"Just a dry throat. I need to drink something."
"Okay. Call me when you can."
"I will." Margo ended the call and dropped the phone with a sigh. "I love them to pieces, but they are driving me crazy. I'm tired and achy, and I don't have any patience, but if I tell my mother how I feel, she will start freaking out, and I really don't have the patience for that either."
Smiling, Negal gathered her into his arms so she was nestled against his chest. "Rest, Nesha. If they call again, I will answer for you and tell them that you are asleep."
Margo chuckled softly. "Then they will want to know who you are." She turned to look up at him. "What do I tell them about you?"
"That I'm your fabulous new paramour, and that you are madly in love with me, and that we are going on an expedition to Tibet."
She snorted. "Yeah, and that will fly so well with them. They will think that you are manipulating me and demand to meet you." She sighed. "I'm never that rash, and they know it. I take weeks to plan a weekend in Vegas."
Negal hadn't known that about her, but he should have. Margo was cautious in every aspect of her life, not just who she took to her bed.
"I hope Aru gets an extension from your commander," she said. "He promised that he would try if I start transitioning, and I have." She scrunched her nose. "At least, I think I am. I hope I am. Otherwise, I will get really worried about what's wrong with me."
"You are transitioning, my love. Even Kian said so, and he's the biggest skeptic I know."
The truth was that Negal was almost certain that Margo was transitioning, but he wasn't a hundred percent sure. He was waiting for Frankie and Dagor to leave for the wedding and for Margo to doze off so he could give her a transfusion of his blood.
Dagor had told him where he'd stashed the rest of the disposable syringes he'd pilfered from the clinic, so all that was required now was the right opportunity.
As Dagor and Frankie's bedroom door opened and the two stepped into the living room, Margo tried to whistle, but all that came out was a whoosh of air.
"You two look hot," she said. "I wish I could come with you."
"You can." Frankie patted the elaborate up-do she'd created. "You can put on something comfortable and spend the evening sitting in a chair. You don't have to do anything strenuous."
"It's okay." Margo smiled. "Negal and I will watch the wedding from here. They are broadcasting it live."
"I know." Frankie grinned. "I was in your shoes not too long ago."
Dagor wrapped his arm around his mate's waist. "We need to go, or we will be late. They lock the doors as soon as the bride walks in, and we will not be allowed in."
"Yeah, I know." Frankie cast one last sad look at Margo. "Feel better, bestie." She blew her a kiss and then flounced toward the front door with Dagor.
When the door closed behind them, Margo pulled the blanket up to her chin and yawned. "I'm so tired."
"Then sleep." Negal shifted her so her head was on the pillow, and then lifted her legs so she was supine.
"I don't want to miss the ceremony." She waved a feeble hand in the direction of the television. "Can you please find the channel they are broadcasting it on?"
"Of course."
She'd dozed off several times during the afternoon, but she'd refused to go to the bedroom and get a proper sleep as long as the others were around, and since her family had kept calling her, she wouldn't have gotten much sleep anyway.
Negal perched on the edge of the couch beside her. "I'll wake you up when it starts. You've been taking catnaps for the past couple of hours, and they seem to help you."
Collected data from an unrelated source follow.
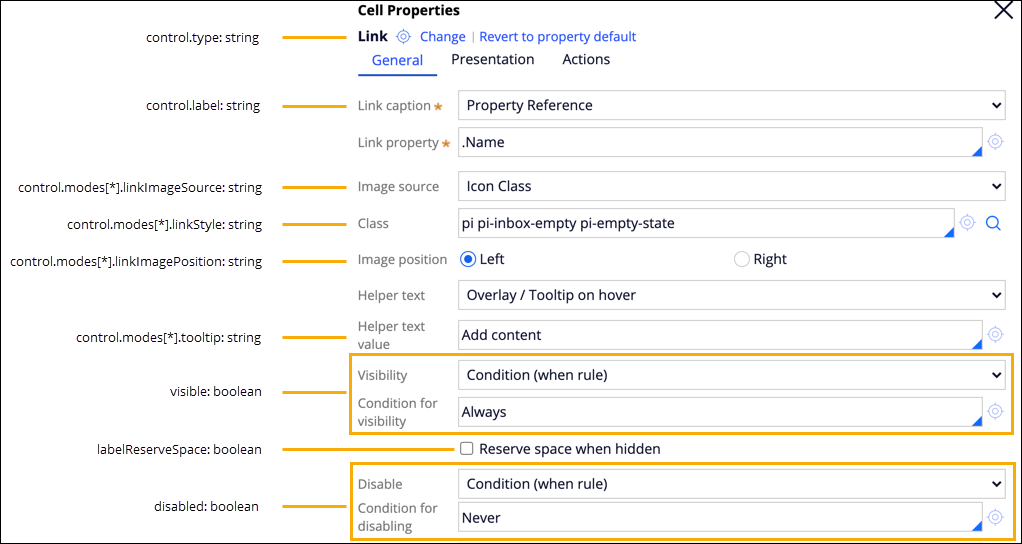The width and height of the screenshot is (1022, 544).
Task: Expand the Helper text dropdown
Action: (731, 295)
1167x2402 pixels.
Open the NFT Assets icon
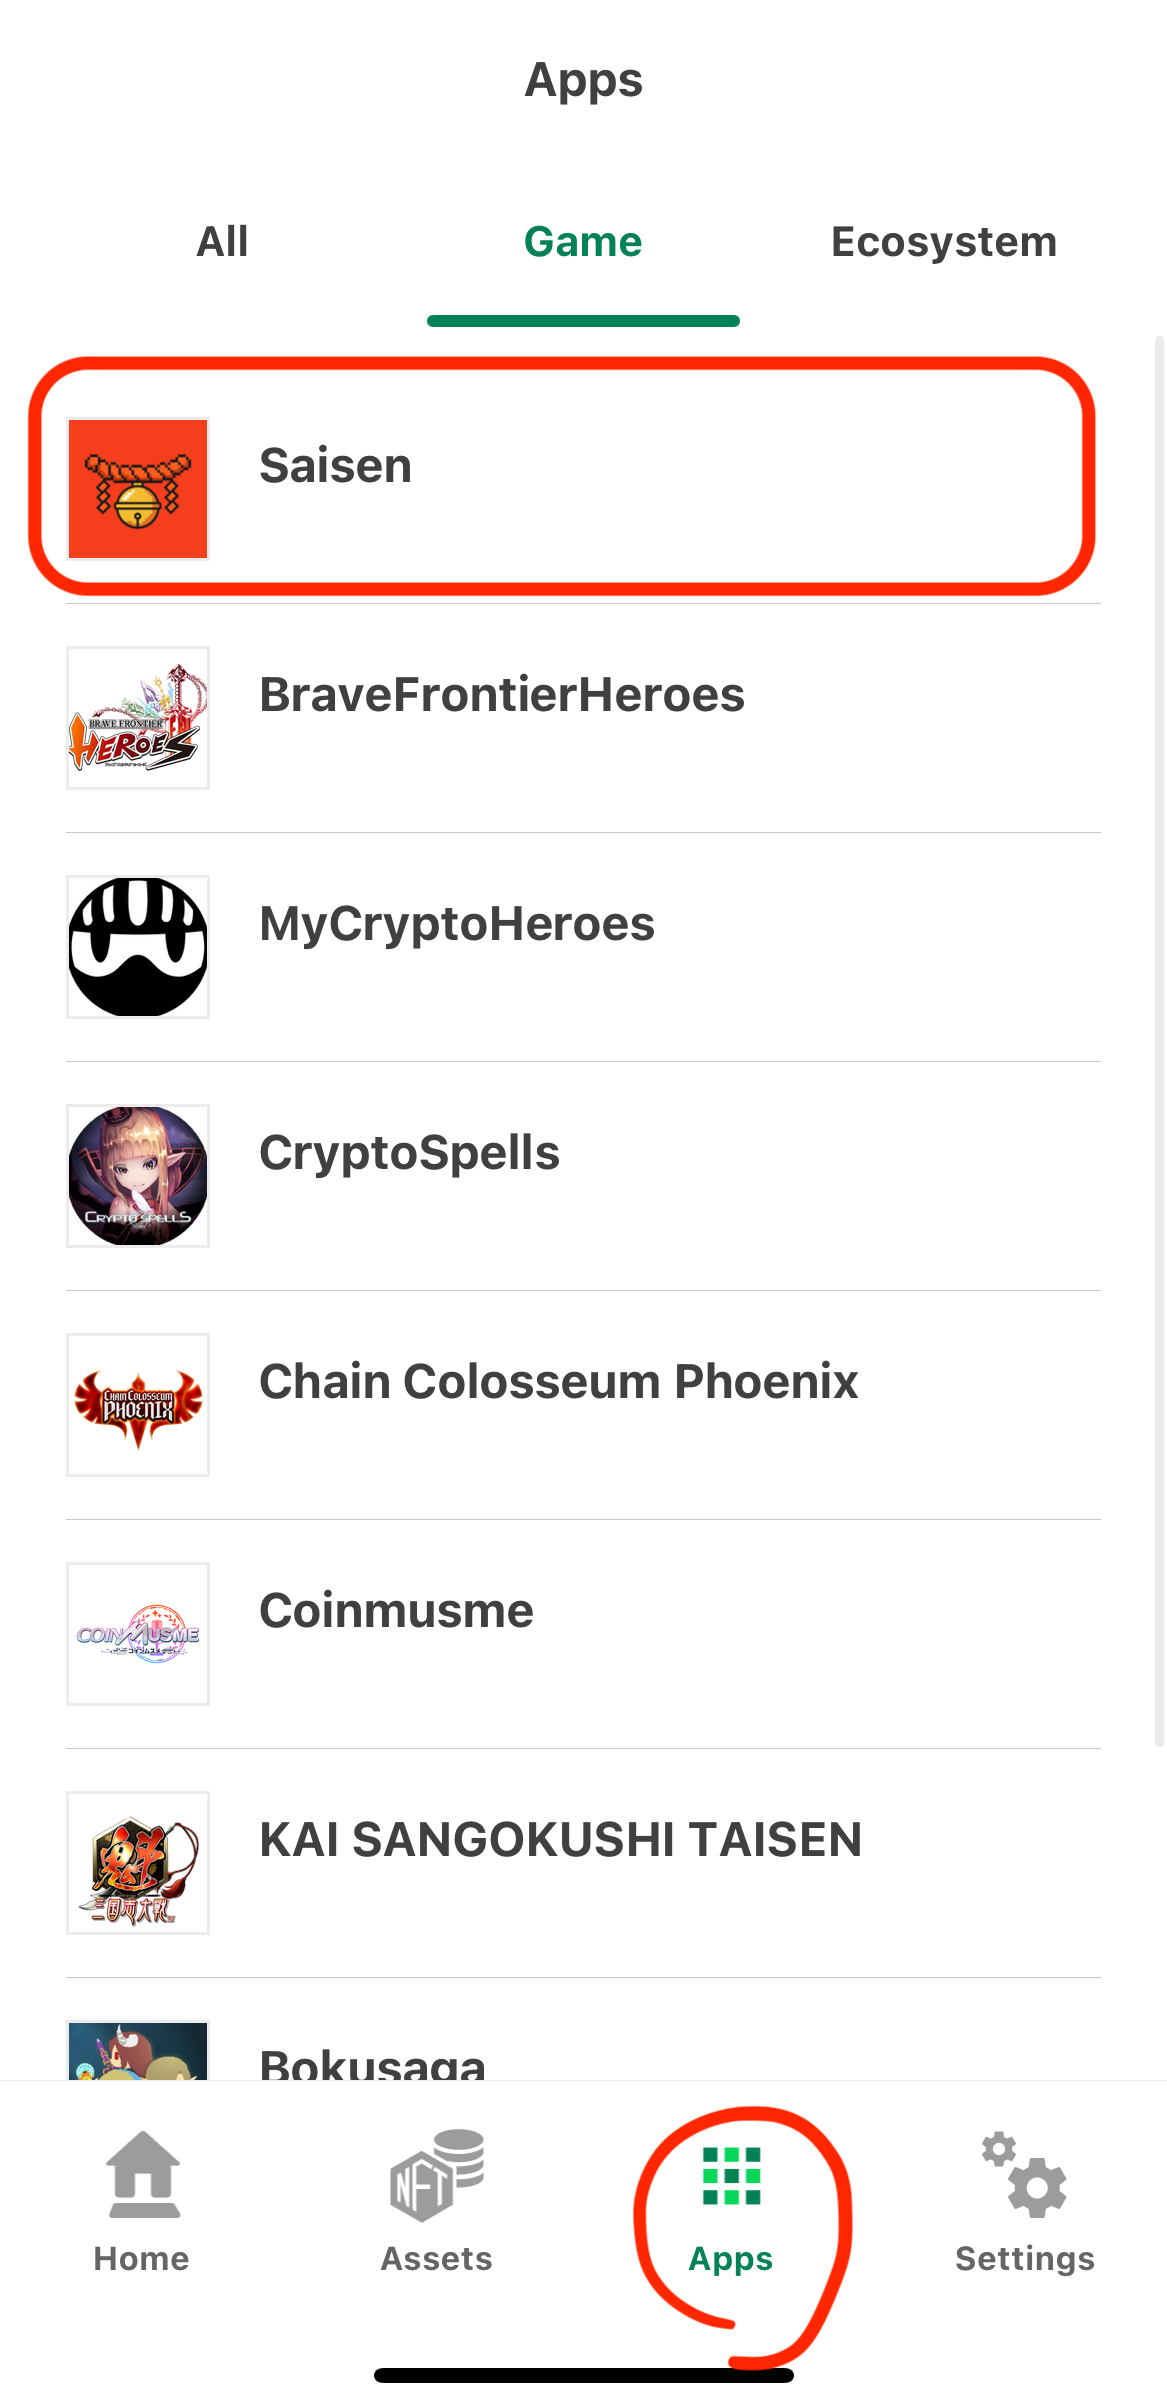click(437, 2176)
Margo nodded and then yawned again. "It's about to start shortly. I can sleep after it's done."
That was true, but he wasn't sure she would be able to keep her eyes open for much longer. Besides, he was itching to be done with the transfusion. The sooner she got it, the sooner she would get better.
"I wish Jasmine could at least watch the weddings on the screen." Margo curled on her side, facing the television. "She must be going out of her mind down there, all alone without even the staff to keep her company."
"I'm sure not everyone is working, and some people stayed behind." He reached for the remote and turned the television on. "She'll be fine."
Margo's concern for those she cared about was one of the many things he loved about her, but in this case, her worry was misplaced. Jasmine was safe in the staff area, and if Negal was being honest, he wasn't entirely sure he trusted the woman with her overly charming smiles and calculating eyes. Her scent was fresh and devoid of any undertones of deceit, but emotional scents were not the equivalent of a truth detector. Sometimes, they lied.